- Trade advertisement
- Directed by: Ralph Ceder
- Written by: Syd Courtenay; Georgie Harris;
- Based on: the play The Naughty Age by Con West and Herbert Sargent
- Produced by: Gordon Parry; Joe Rock;
- Starring: Leslie Fuller; Betty Astell; Georgie Harris;
- Cinematography: Desmond Dickinson
- Music by: Cyril Ray
- Production companies: Joe Rock Production; Leslie Fuller Production;
- Distributed by: Gaumont British Distributors
- Release date: 1935;
- Running time: 69 minutes
- Country: United Kingdom
- Language: English

= Strictly Illegal =

Strictly Illegal (also known as Here Comes a Policeman) is a 1935 British comedy film directed by Ralph Ceder and starring Leslie Fuller, Betty Astell and Georgie Harris.

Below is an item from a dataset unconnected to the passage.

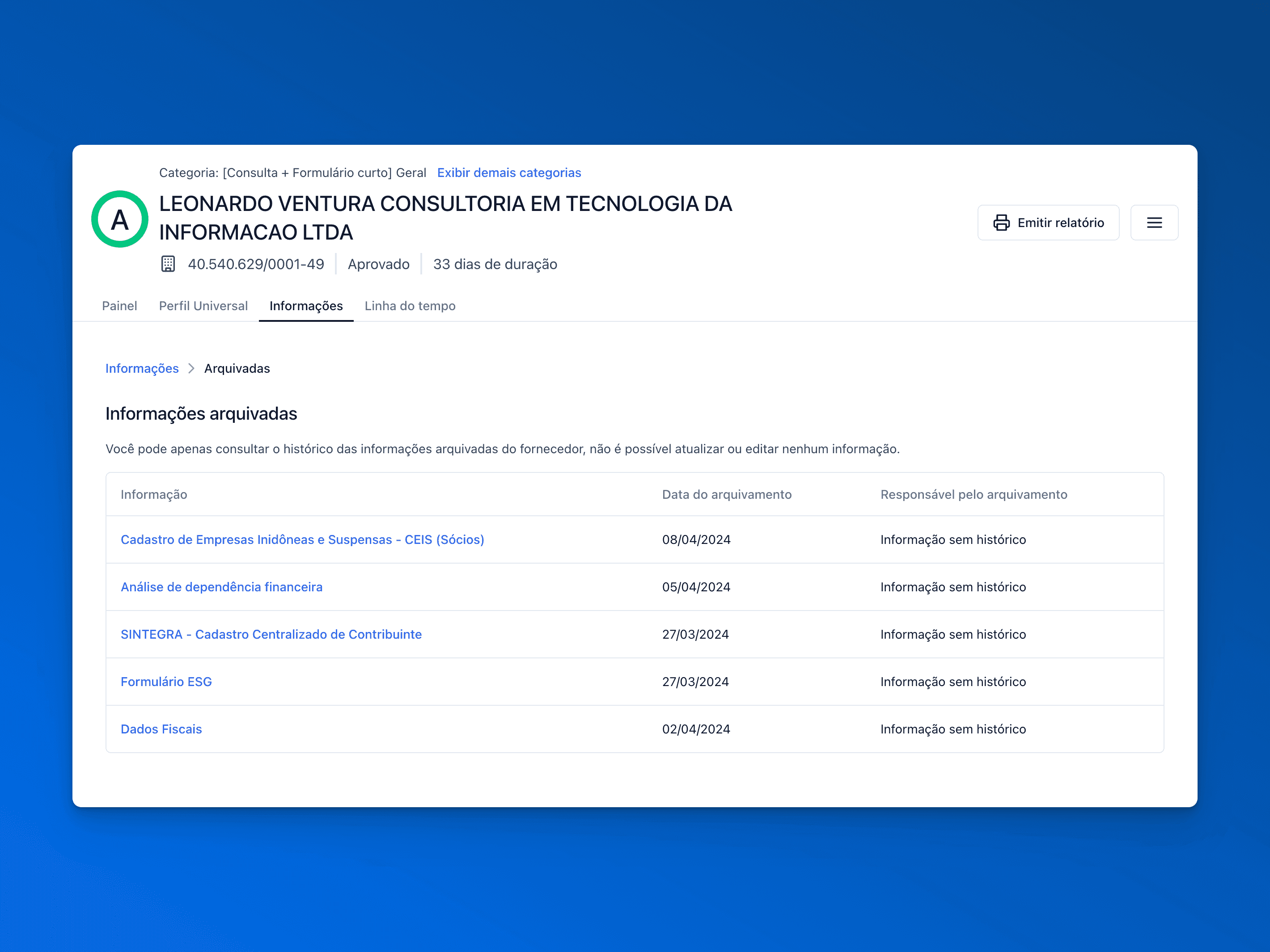Click the breadcrumb chevron separator
This screenshot has height=952, width=1270.
pyautogui.click(x=192, y=368)
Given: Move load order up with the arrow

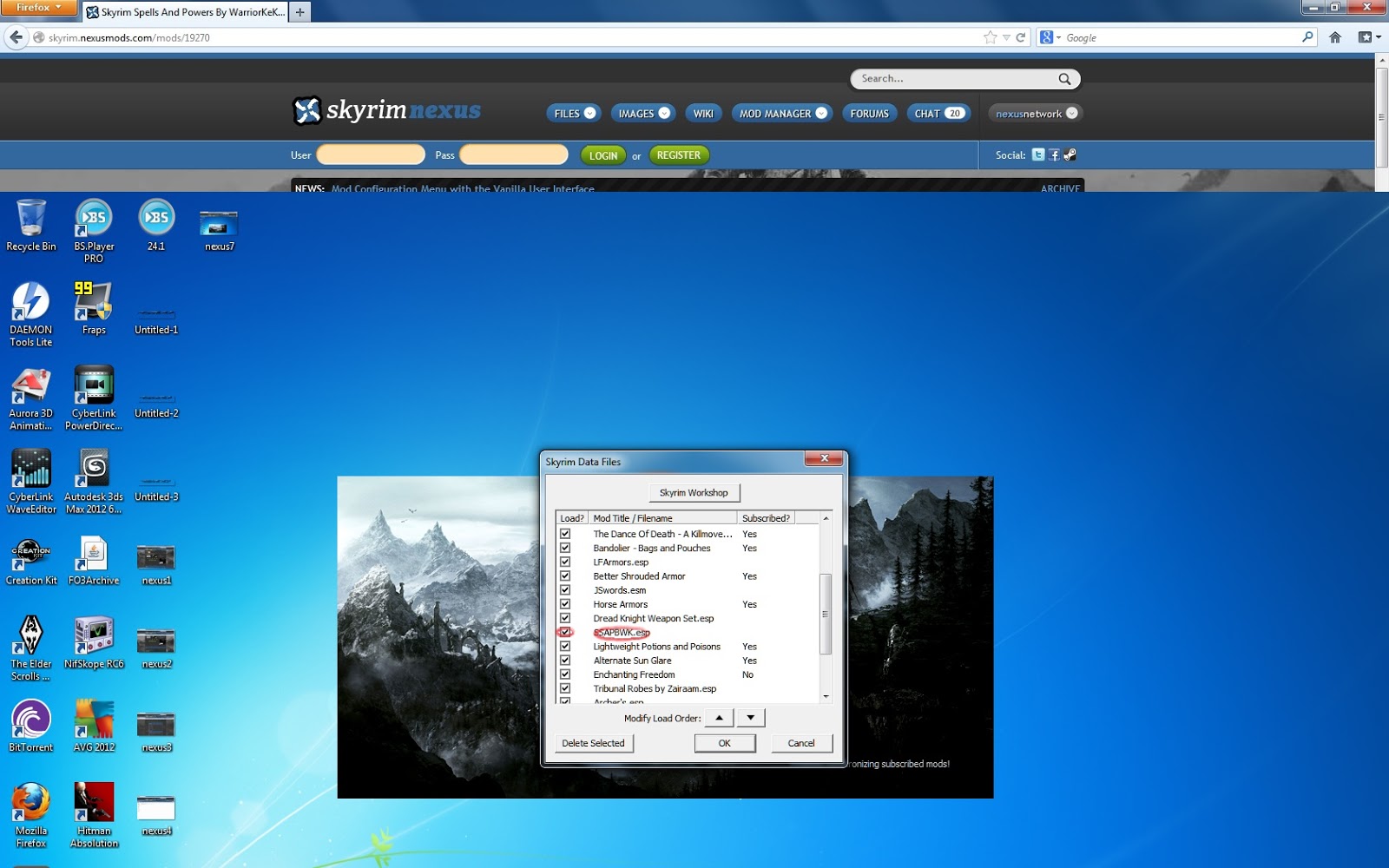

It was written by Syd Courtenay and Harris from the play The Naughty Age by Con West and Herbert Sargent, and was made at Cricklewood Studios.

==Plot==
Bill is a street bookie who, incorrectly believing he has killed a policeman, disguises himself as a vicar and lies low. But his impersonation leads him into much trouble, at a country house and on a train.

==Cast==
- Leslie Fuller as Bill the bookie
- Betty Astell as Mary
- Georgie Harris as Bert the runner
- Cissy Fitzgerald as Lady Percival
- Glennis Lorimer as Phyllis
- Mickey Brantford as Freddie
- Ernest Sefton as Colonel Raffington
- Alf Goddard as P.C. Harry Jenner
- T. Arthur Ellis as the reverend
- Humberston Wright as another reverend
- Mark Daly as drunk on train

== Reception ==
The Daily Film Renter wrote: "Quota of hearty slapstick, wrong bedroom 'business,' and jewel robbery interlude help to keep fun going at fast pace. ... Fuller is in his element as the bookie, his amazing facial expressions provoking many a laugh. He is excellently supported by Georgie Harris, a diminutive comedian who appears as the hero's partner in trouble and masquerades as a little boy in a sailor suit! Betty Astell gives an interesting show as the bookie's wife, Cissy Fitzgerald capitally playing a harassed society woman. Glennis Lorimer and Mickey Brantford cater for the romantic relief, while a bevy of chorine high steppers are introduced with excellent effect at one point in the development."

Picturegoer wrote: "Broad farce developed on straightforward lines provides typical material for the popular comedian who is adequately served with gags of a not very original order. He is supported by George Harris and the pair indulge in a variety of slapstick fooling."

Picture Show wrote: "This is one of the funniest comedies Leslie Fuller has made. ... The film moves at a brisk pace, and the settings are good."